The input:
····················

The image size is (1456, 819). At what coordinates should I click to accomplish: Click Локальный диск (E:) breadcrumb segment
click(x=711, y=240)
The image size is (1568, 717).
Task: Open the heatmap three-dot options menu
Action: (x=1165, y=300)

····················

Task instructions: Keeping every word and mark as it is, print the entries above.

Task answer:
The image size is (1456, 819). At what coordinates should I click to accomplish: Click Локальный диск (E:) breadcrumb segment
click(x=711, y=240)
The image size is (1568, 717).
Task: Open the heatmap three-dot options menu
Action: (x=1165, y=300)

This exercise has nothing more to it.